## Short exercise
Give everything from the line containing "You are a computer-use agent." down to the end of the records as a JSON list of strings, one string per line, with blank lines skipped and the pictures left out.

Word and element location records:
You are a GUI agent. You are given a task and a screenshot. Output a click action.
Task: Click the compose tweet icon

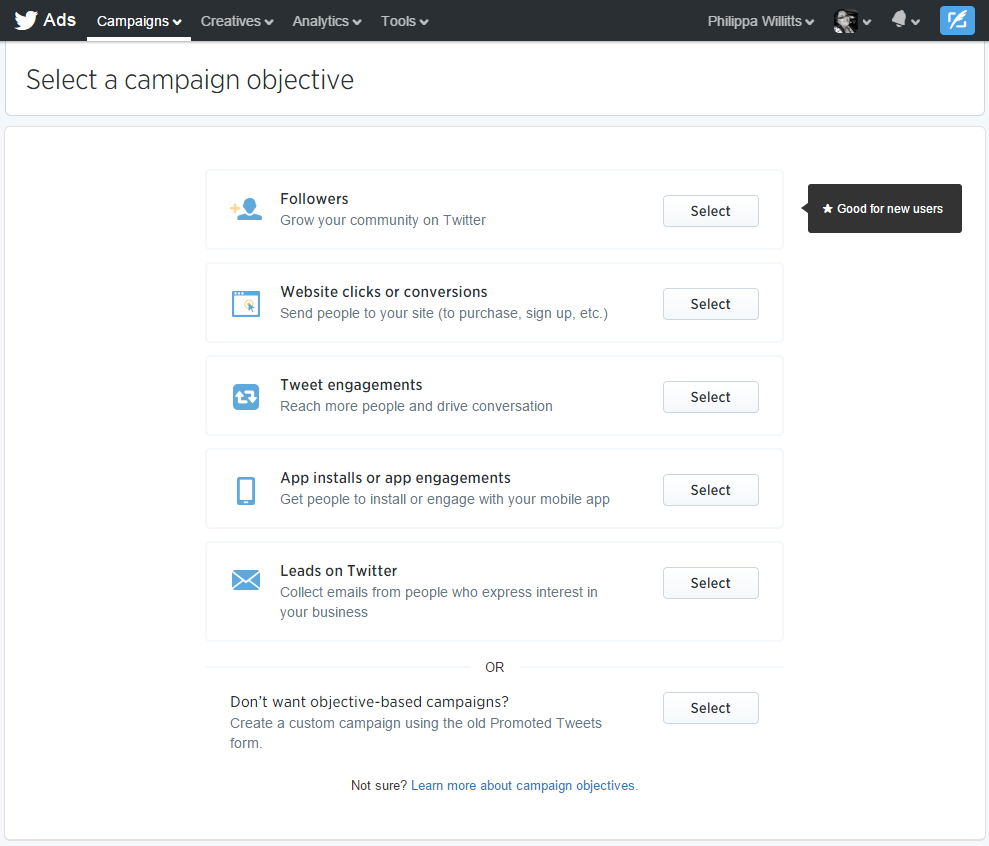coord(957,20)
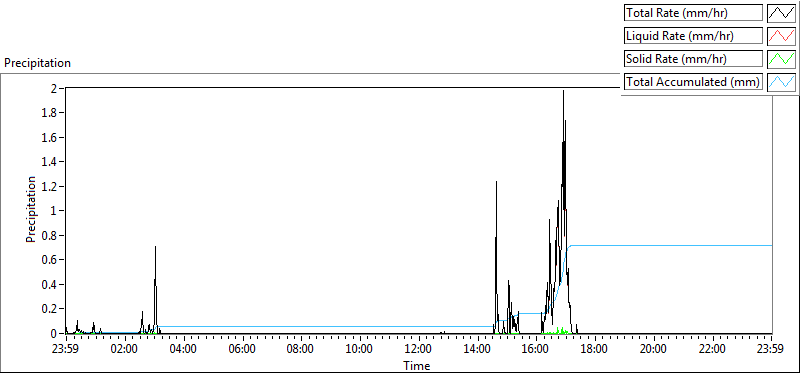This screenshot has width=800, height=373.
Task: Click the 0.7 spike near 03:00
Action: pos(156,248)

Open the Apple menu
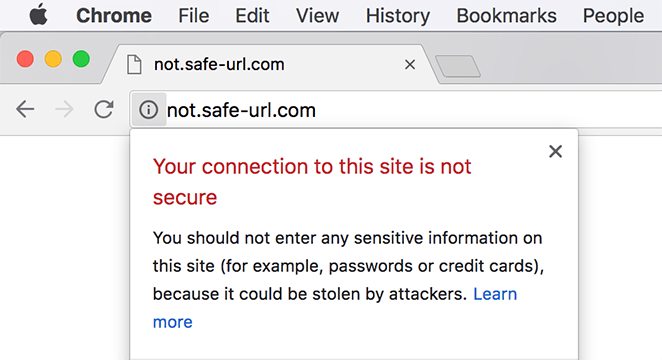click(x=38, y=15)
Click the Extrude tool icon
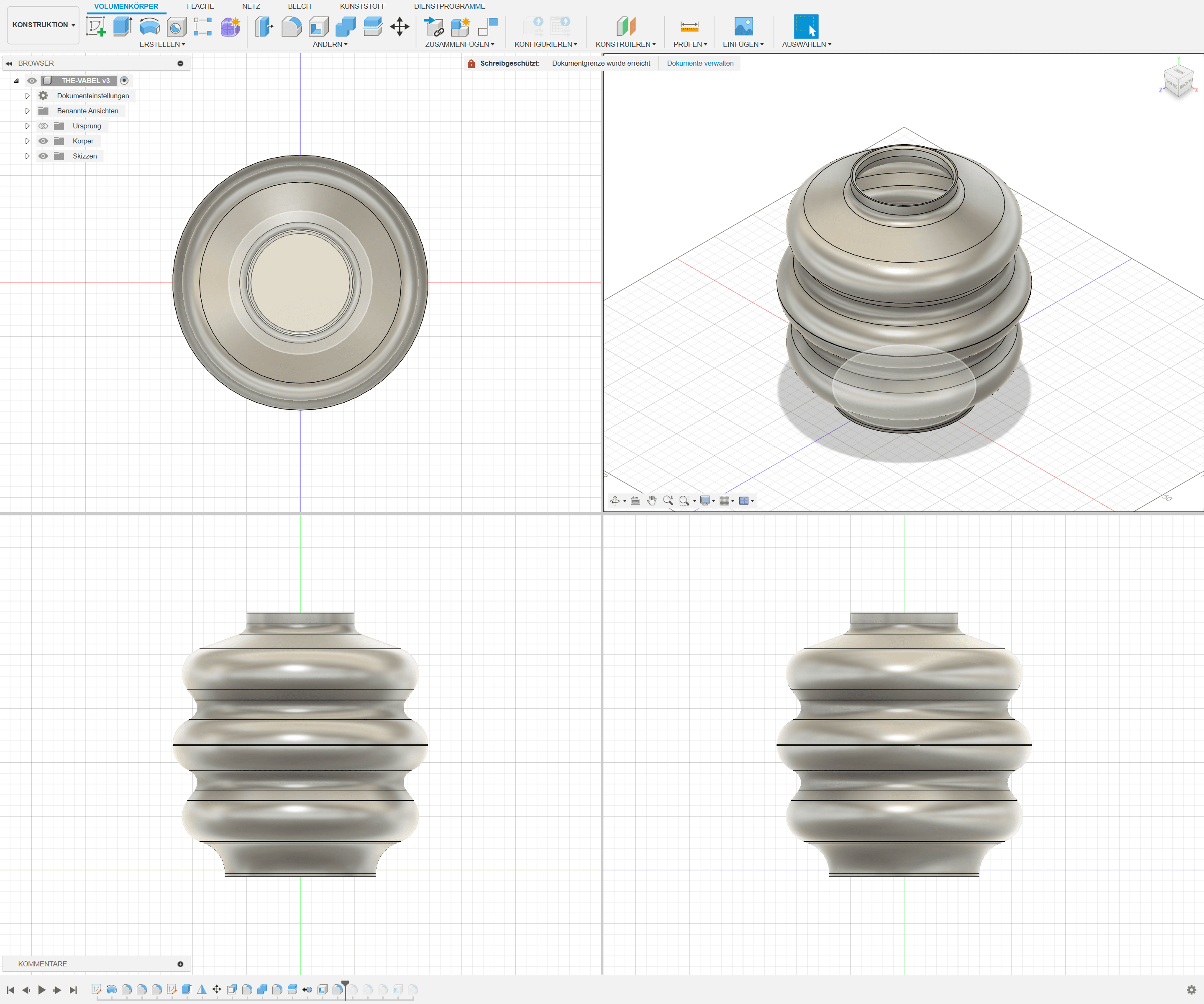 pyautogui.click(x=122, y=26)
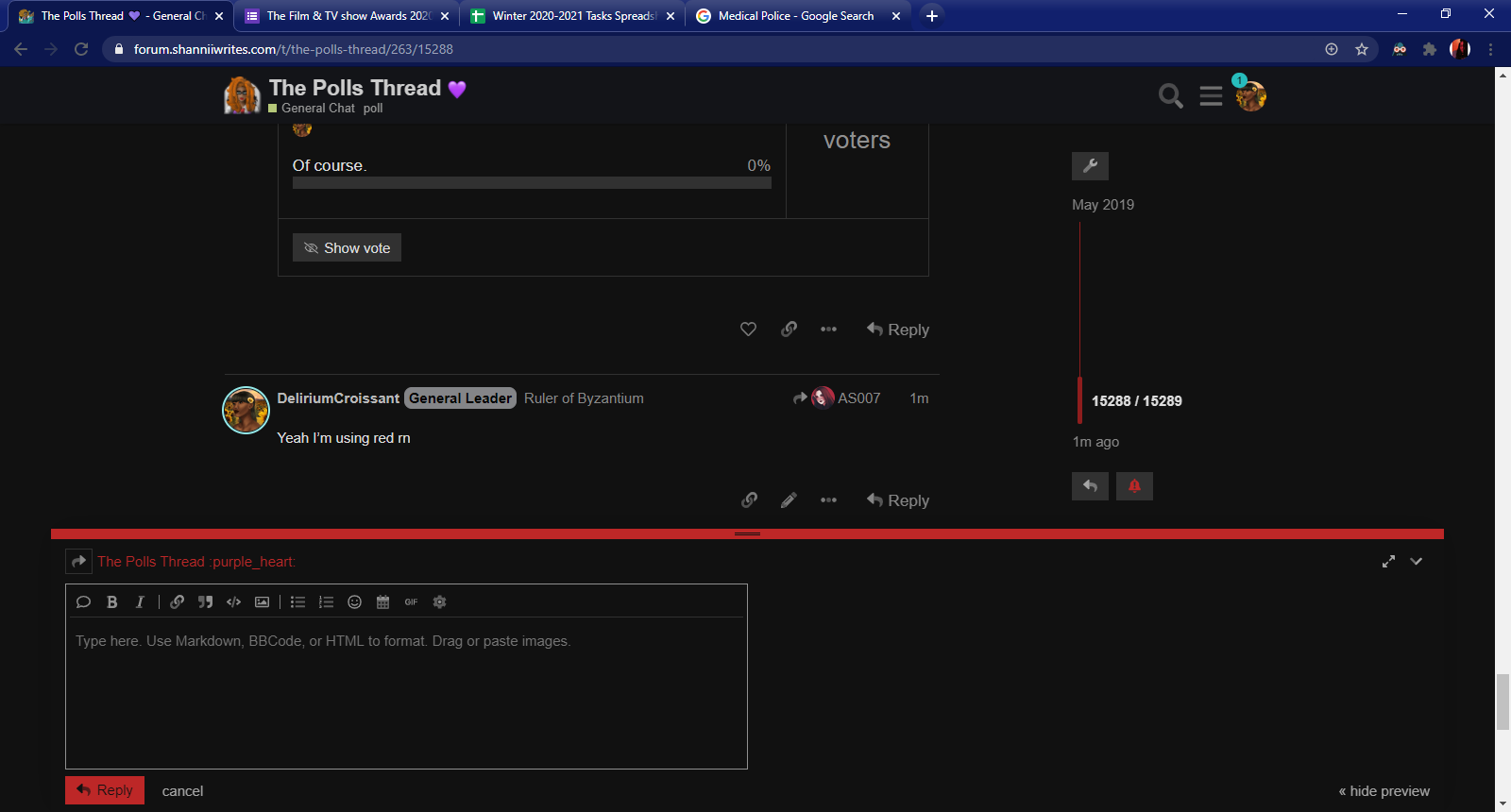This screenshot has width=1511, height=812.
Task: Open composer options gear menu
Action: tap(439, 602)
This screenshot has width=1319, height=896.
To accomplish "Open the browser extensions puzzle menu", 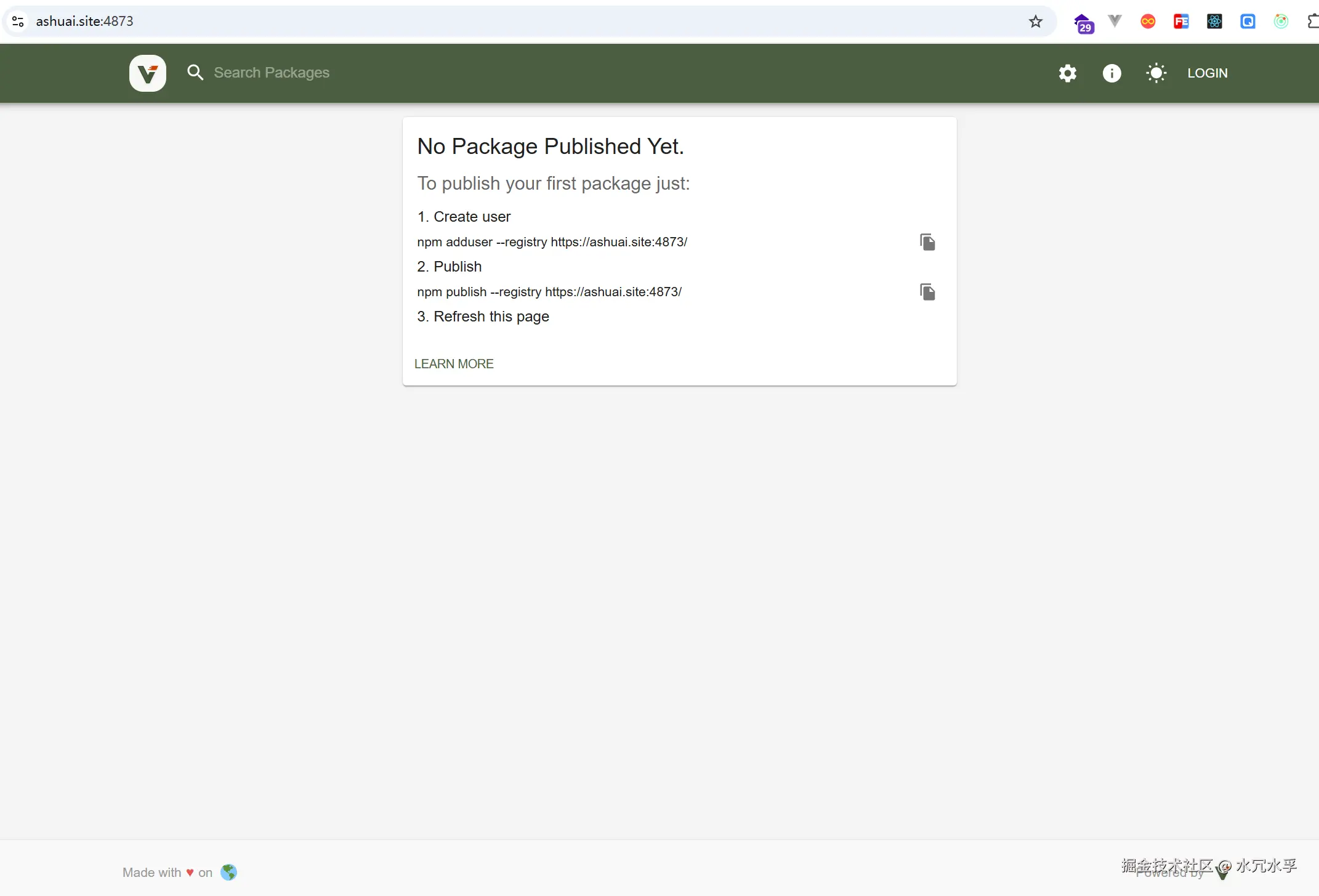I will 1312,22.
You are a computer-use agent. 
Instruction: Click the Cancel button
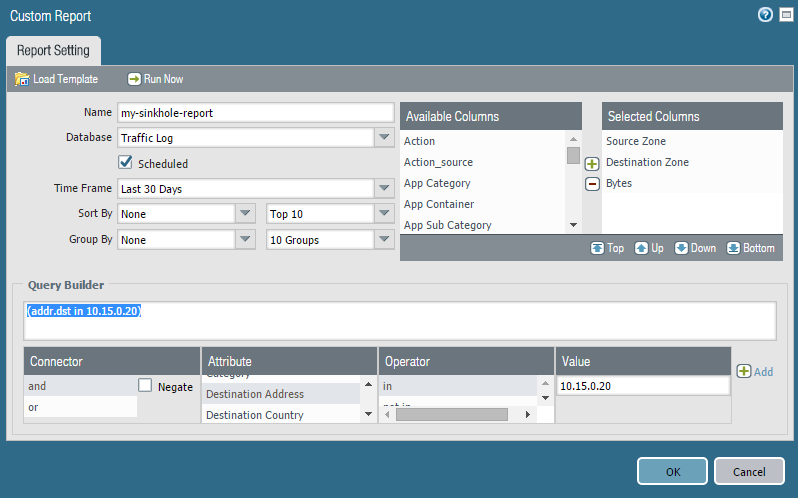pos(749,471)
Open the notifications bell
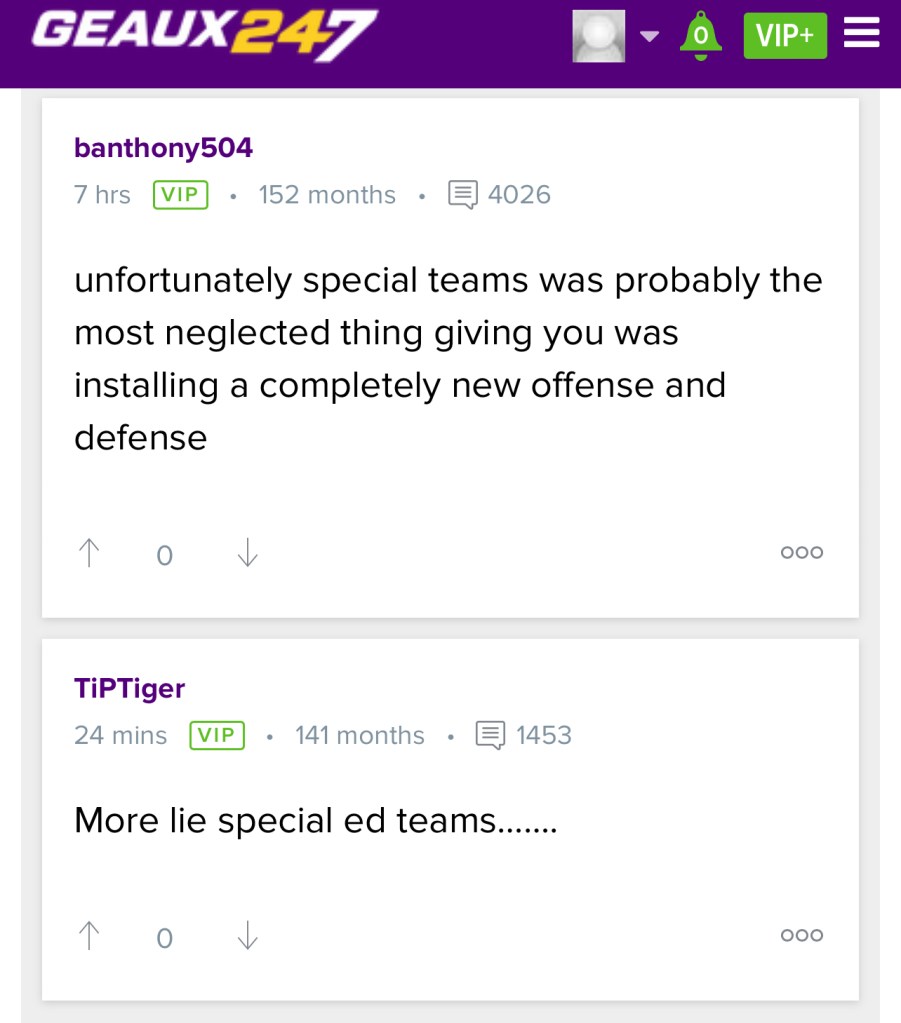 coord(700,36)
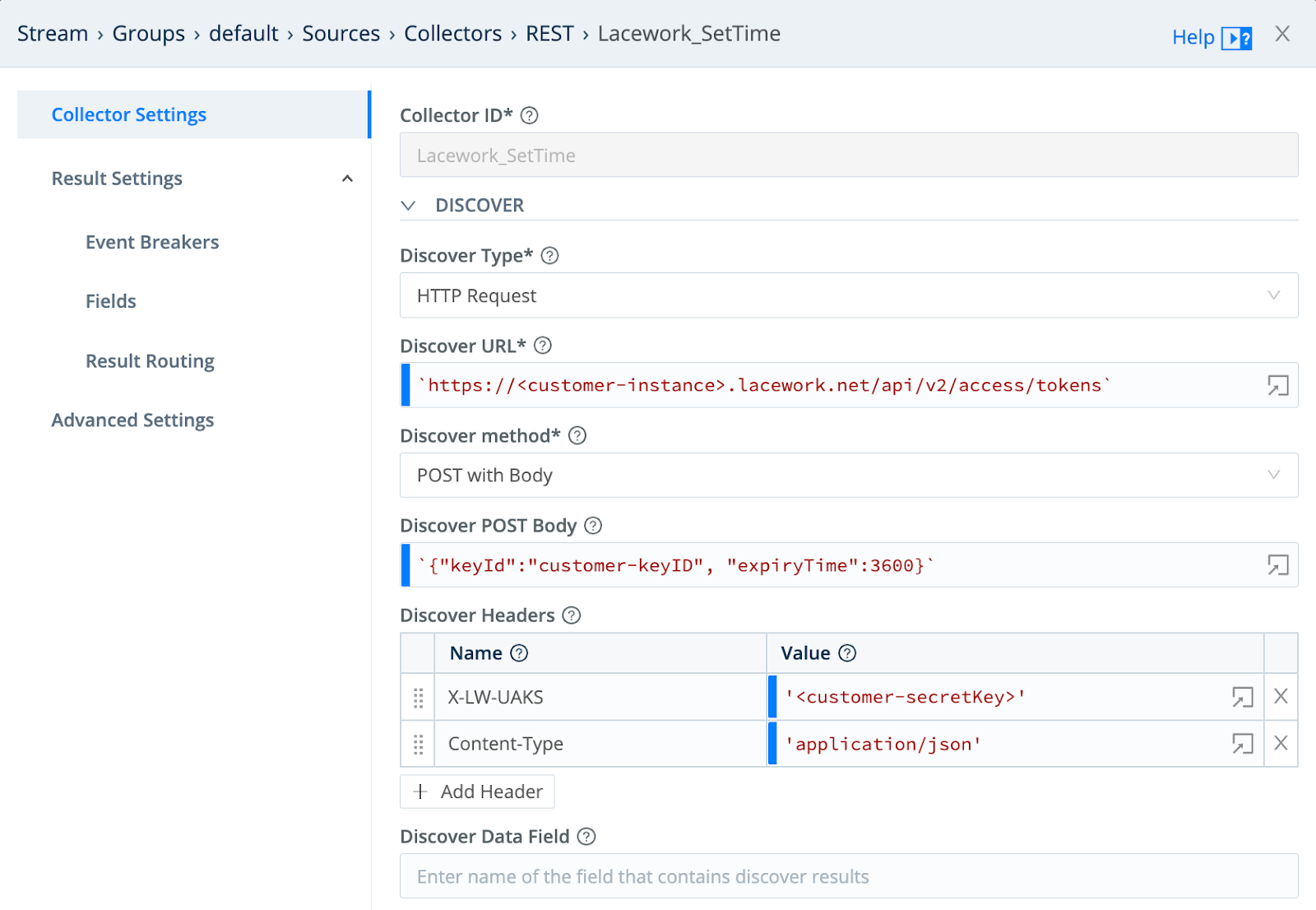Open the expand editor for Discover POST Body
Viewport: 1316px width, 910px height.
click(1277, 565)
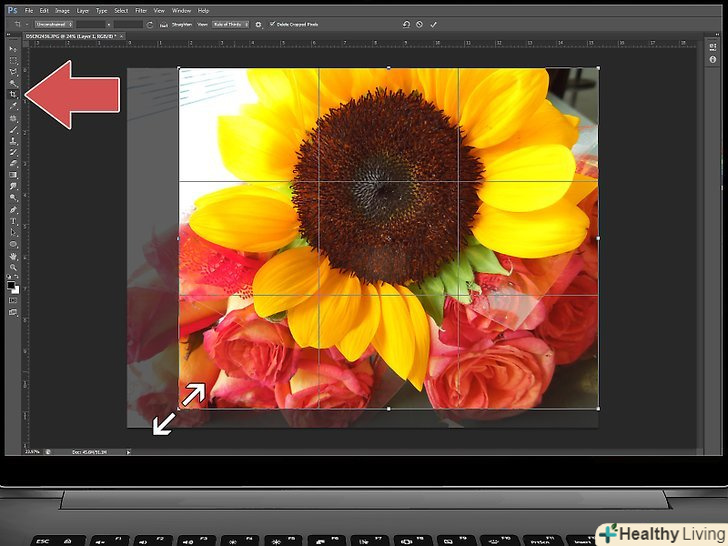Open crop settings gear options
This screenshot has height=546, width=728.
pyautogui.click(x=258, y=23)
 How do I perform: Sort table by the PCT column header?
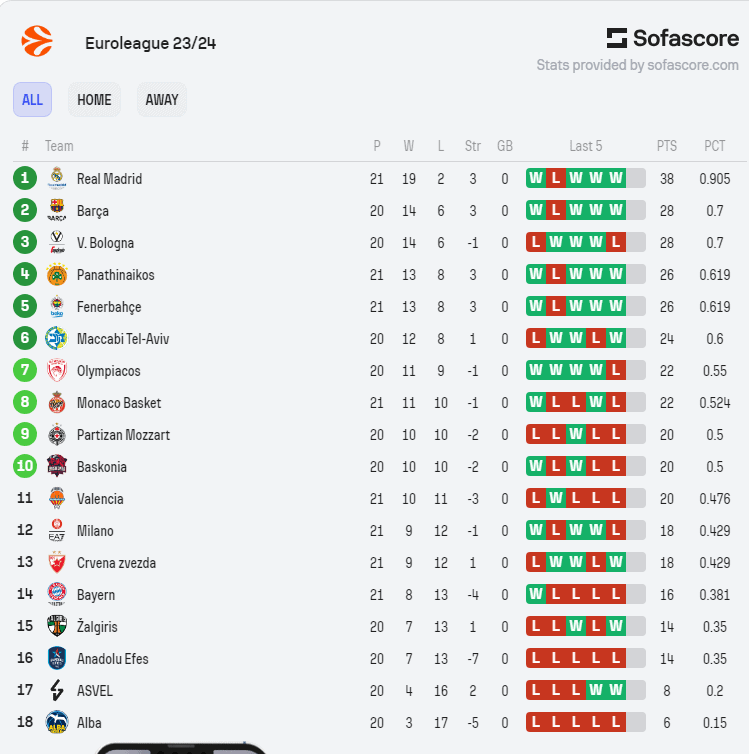(x=714, y=146)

## Written solution
[
  "You are a computer-use agent. ",
  "Instruction: Click the Cancel button",
  "pos(749,471)",
  "Open the notifications bell",
  " coord(700,36)",
  "Open the expand editor for Discover POST Body",
  "Viewport: 1316px width, 910px height.",
  "click(1277, 565)",
  "Open crop settings gear options",
  "This screenshot has height=546, width=728.",
  "pyautogui.click(x=258, y=23)",
  " How do I perform: Sort table by the PCT column header?",
  "(x=714, y=146)"
]